4. Ingevolge artikel 7.2, eerste lid, van de Wet milieubeheer worden bij algemene maatregel van bestuur de activiteiten aangewezen:

a. die belangrijke nadelige gevolgen kunnen hebben voor het milieu;

b. ten aanzien waarvan het bevoegd gezag moet beoordelen of zij belangrijke nadelige gevolgen voor het milieu kunnen hebben.

Ingevolge het tweede lid worden ter zake van de activiteiten, genoemd in het eerste lid, bij de maatregel de categorieën van plannen aangewezen bij de voorbereiding waarvan een milieueffectrapport moet worden gemaakt. Een plan wordt slechts aangewezen indien het plan het kader vormt voor een besluit als bedoeld in het derde of vierde lid.

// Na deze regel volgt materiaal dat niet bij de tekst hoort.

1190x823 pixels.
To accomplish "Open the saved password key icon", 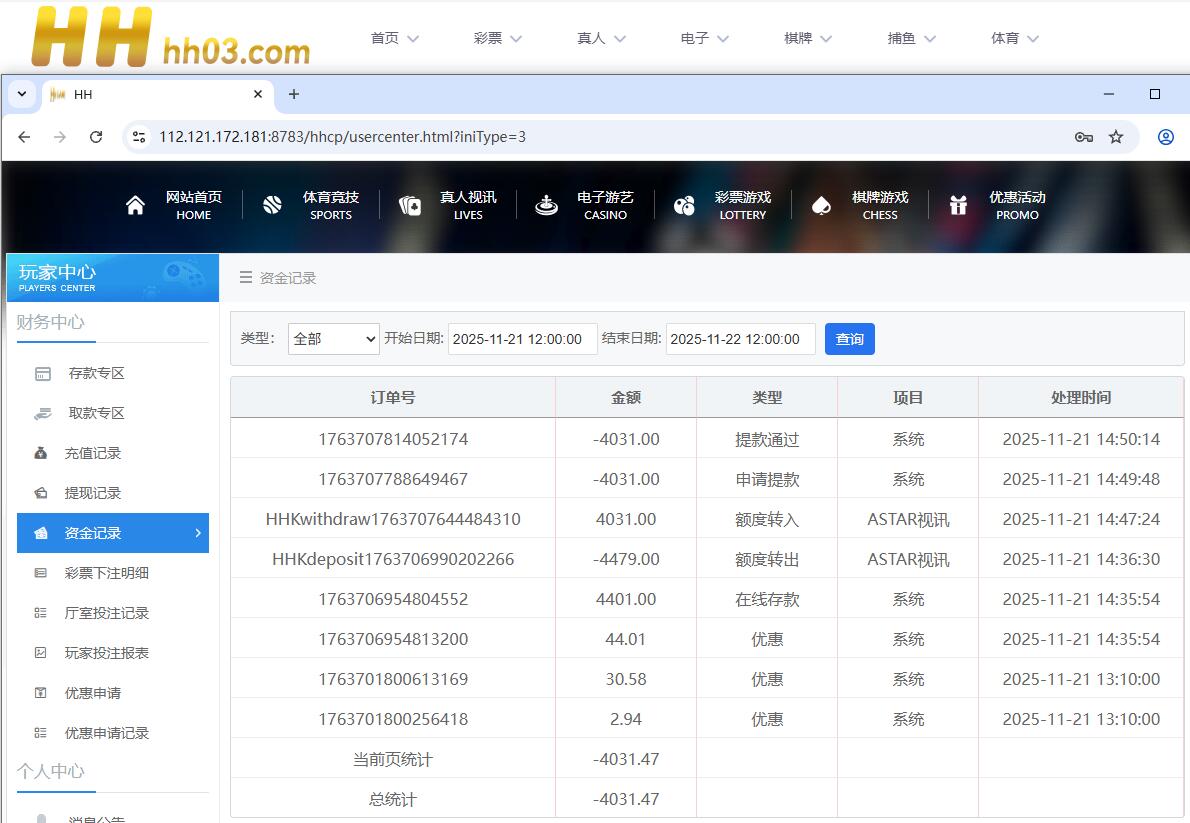I will tap(1083, 137).
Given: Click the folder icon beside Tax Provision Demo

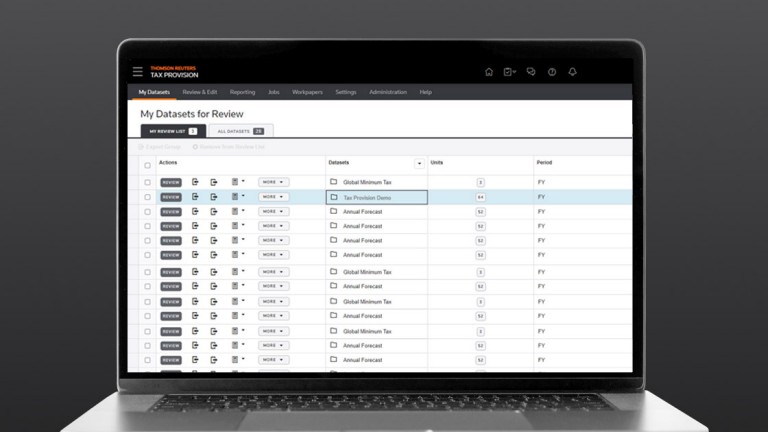Looking at the screenshot, I should click(x=334, y=197).
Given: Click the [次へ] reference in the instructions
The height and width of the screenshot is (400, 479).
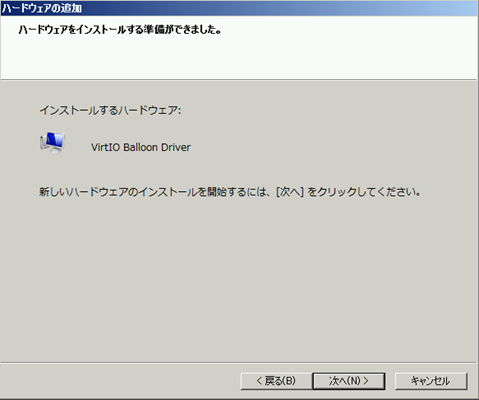Looking at the screenshot, I should coord(290,192).
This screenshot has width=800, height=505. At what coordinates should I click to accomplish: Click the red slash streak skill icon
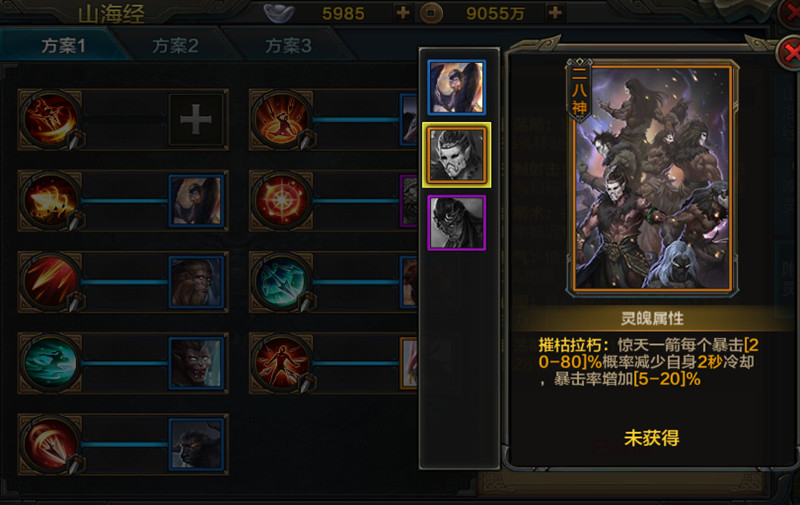click(x=49, y=282)
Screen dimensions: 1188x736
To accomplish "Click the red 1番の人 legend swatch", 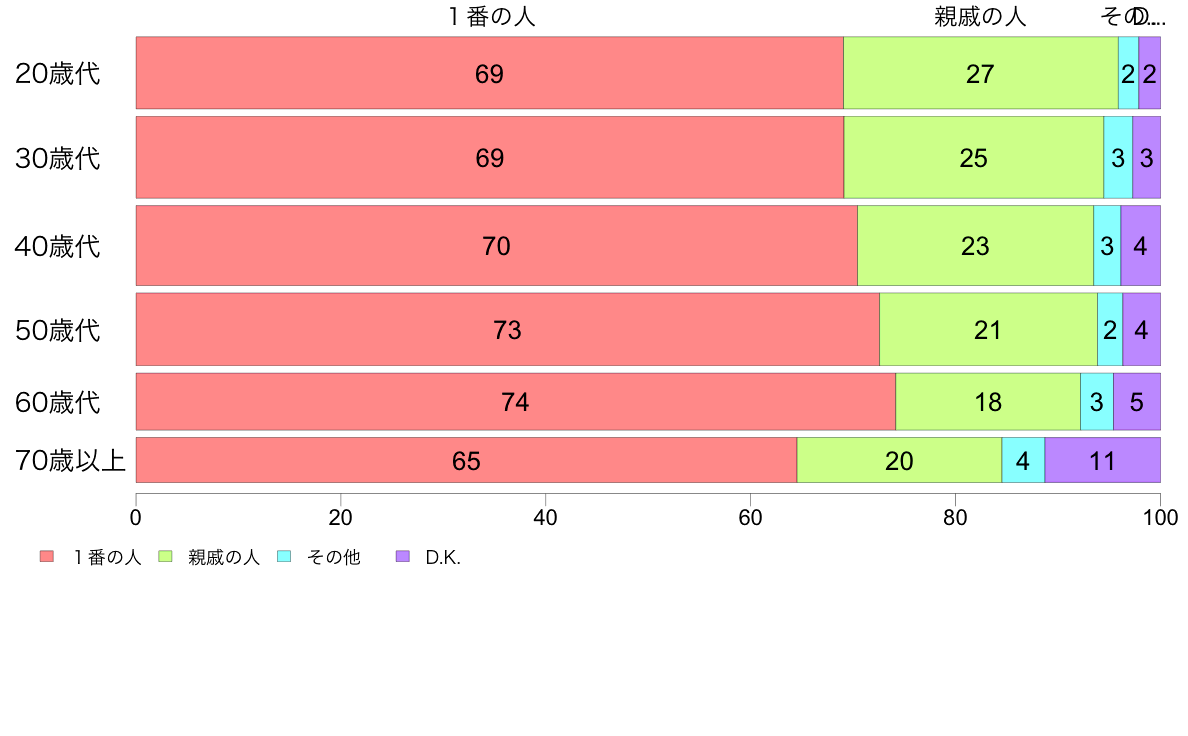I will click(x=47, y=556).
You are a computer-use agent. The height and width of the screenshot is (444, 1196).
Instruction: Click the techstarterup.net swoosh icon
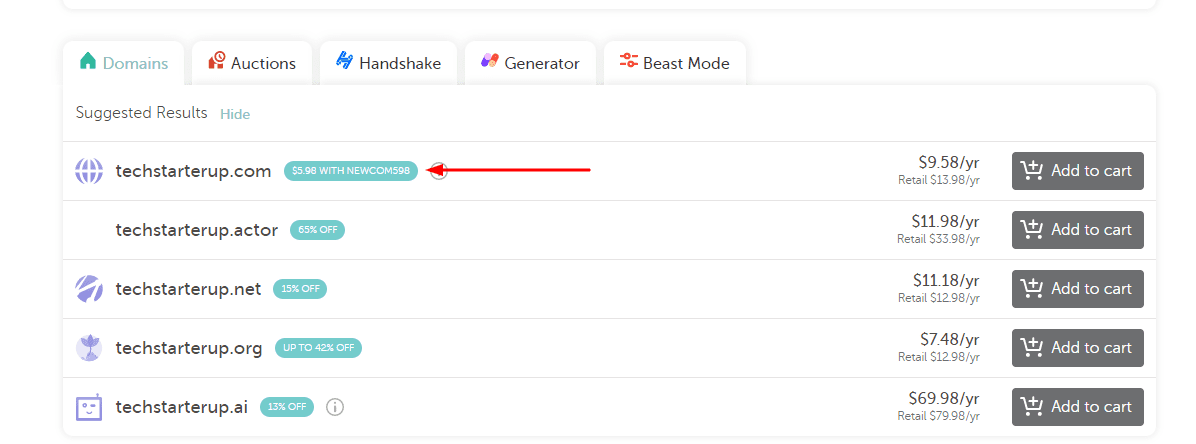tap(88, 289)
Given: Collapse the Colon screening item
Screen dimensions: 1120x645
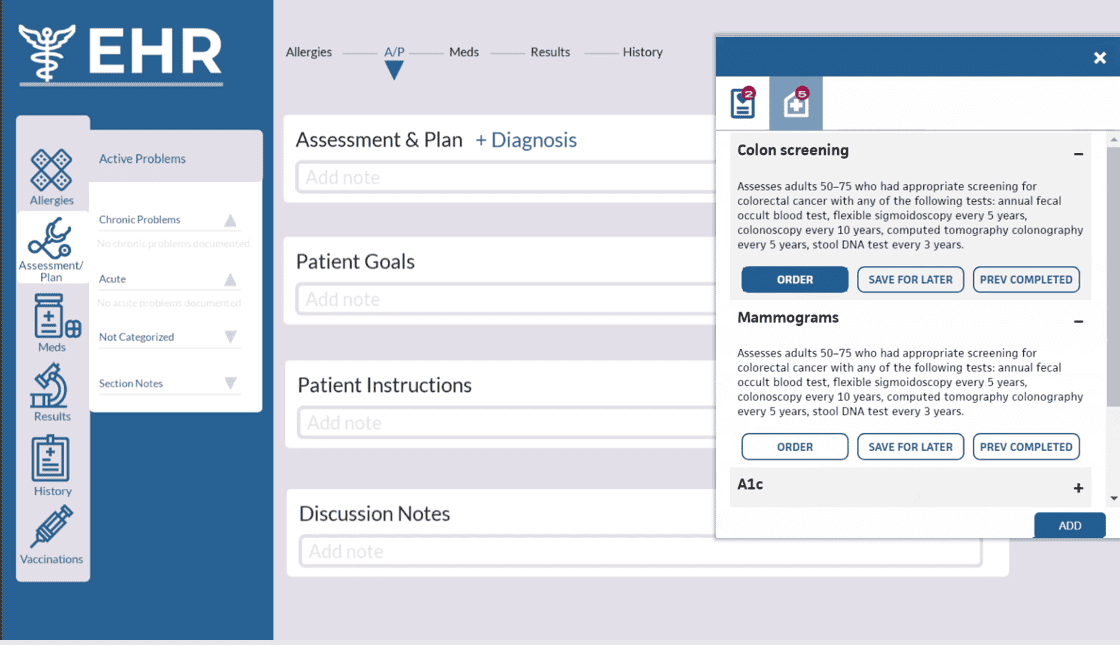Looking at the screenshot, I should (1078, 154).
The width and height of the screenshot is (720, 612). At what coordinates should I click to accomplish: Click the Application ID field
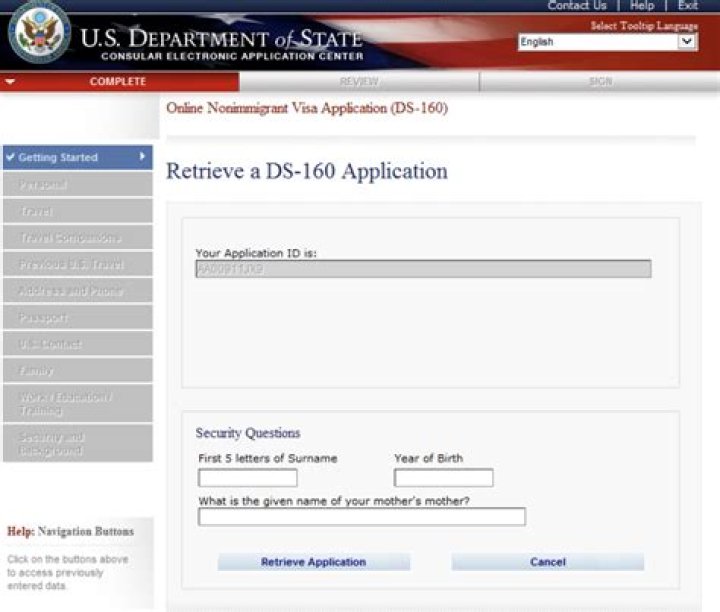[x=423, y=269]
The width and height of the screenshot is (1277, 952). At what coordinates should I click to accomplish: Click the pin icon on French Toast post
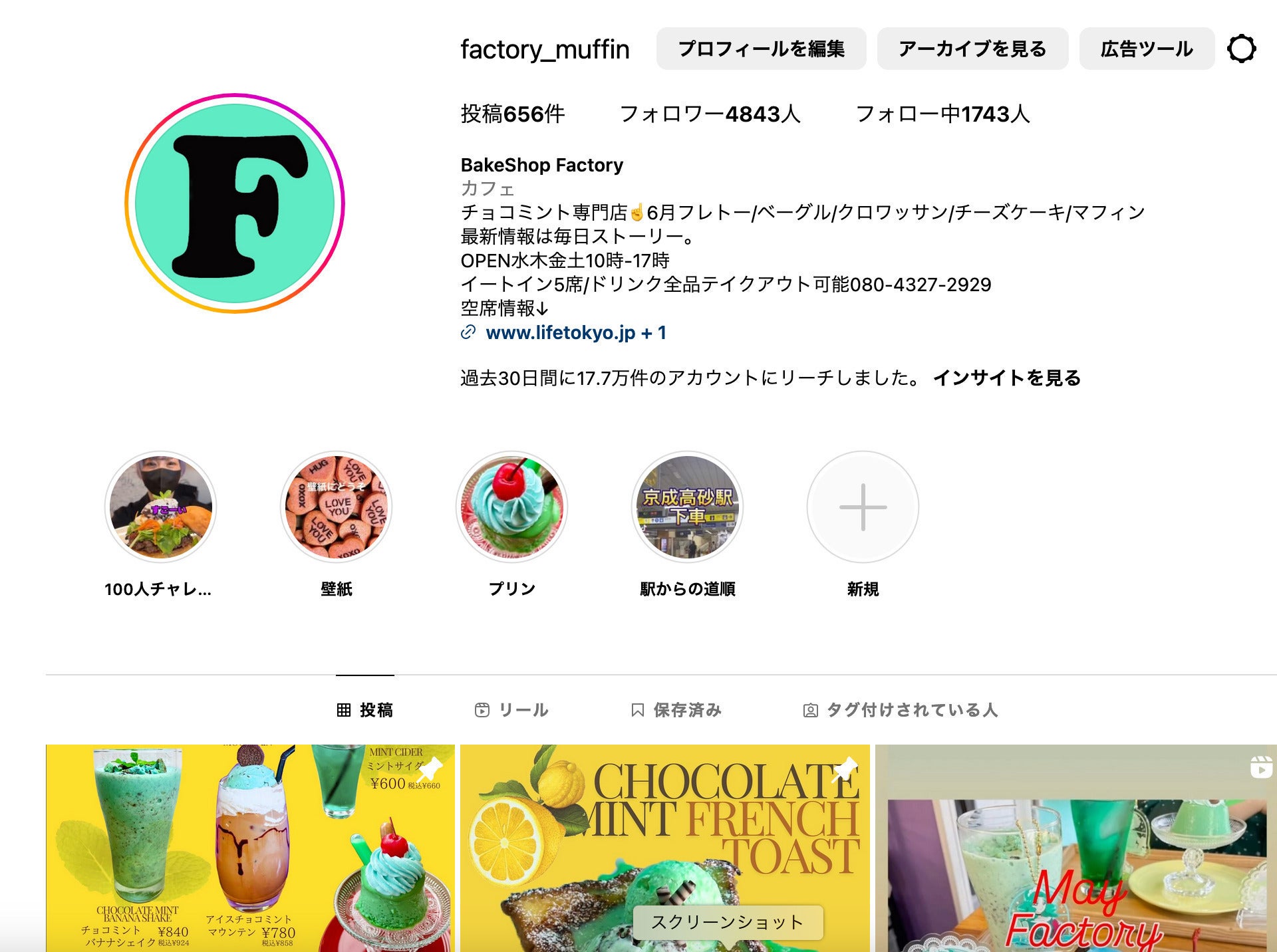click(x=845, y=769)
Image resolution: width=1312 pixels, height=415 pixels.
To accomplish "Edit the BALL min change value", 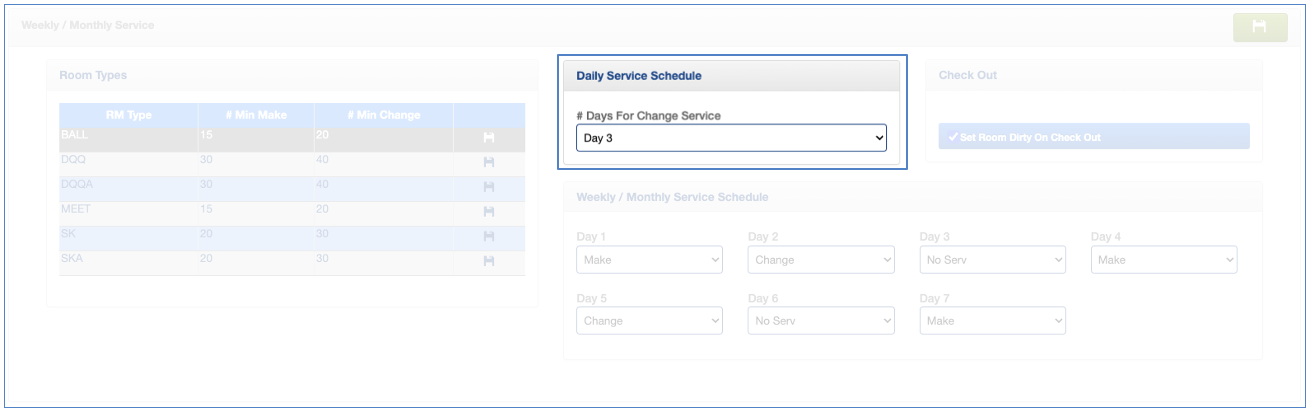I will click(383, 135).
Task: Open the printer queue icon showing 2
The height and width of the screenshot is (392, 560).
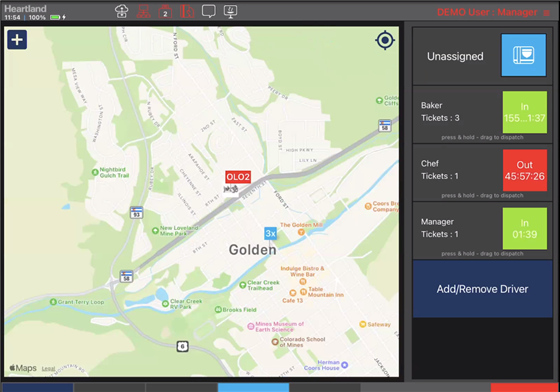Action: click(165, 11)
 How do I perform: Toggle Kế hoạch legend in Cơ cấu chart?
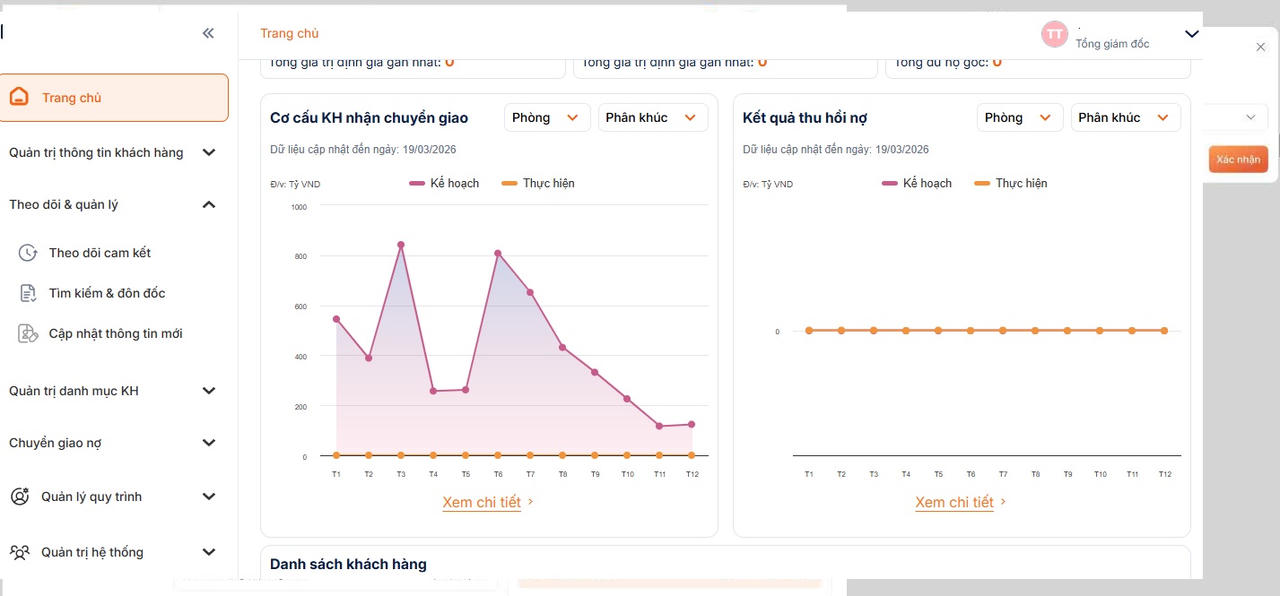coord(444,183)
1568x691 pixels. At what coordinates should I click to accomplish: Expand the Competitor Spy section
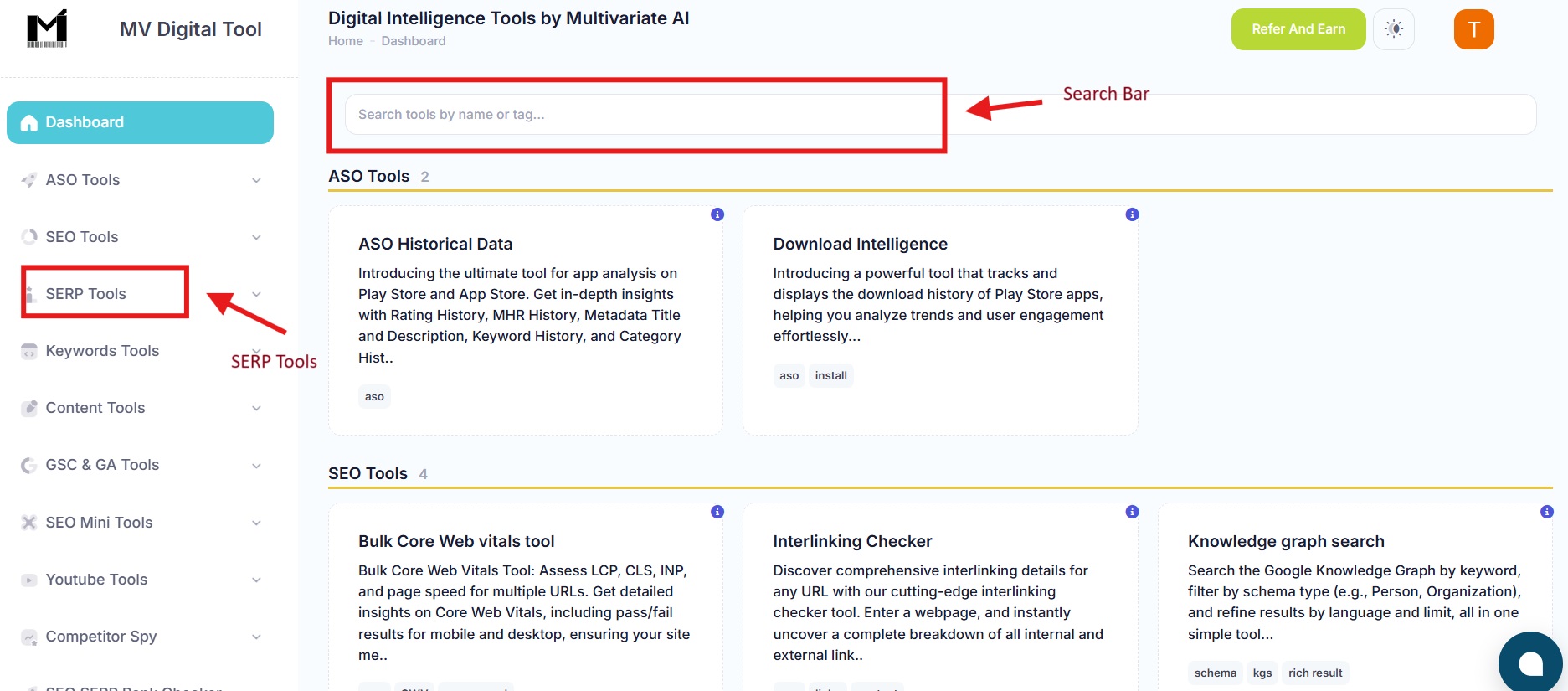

Ingevolge het derde lid worden ter zake van de activiteiten, bedoeld in het eerste lid, onder a, de categorieën van besluiten aangewezen bij de voorbereiding waarvan een milieueffectrapport moet worden gemaakt.

Ingevolge het vierde lid worden ter zake van de activiteiten, bedoeld in het eerste lid, onder b, de categorieën van besluiten aangewezen in het kader waarvan het bevoegd gezag krachtens de artikelen 7.17 of 7.19 van de Wet milieubeheer moet beoordelen of die activiteiten de in dat onderdeel bedoelde gevolgen hebben, en indien dat het geval is, bij de voorbereiding waarvan een milieueffectrapport moet worden gemaakt.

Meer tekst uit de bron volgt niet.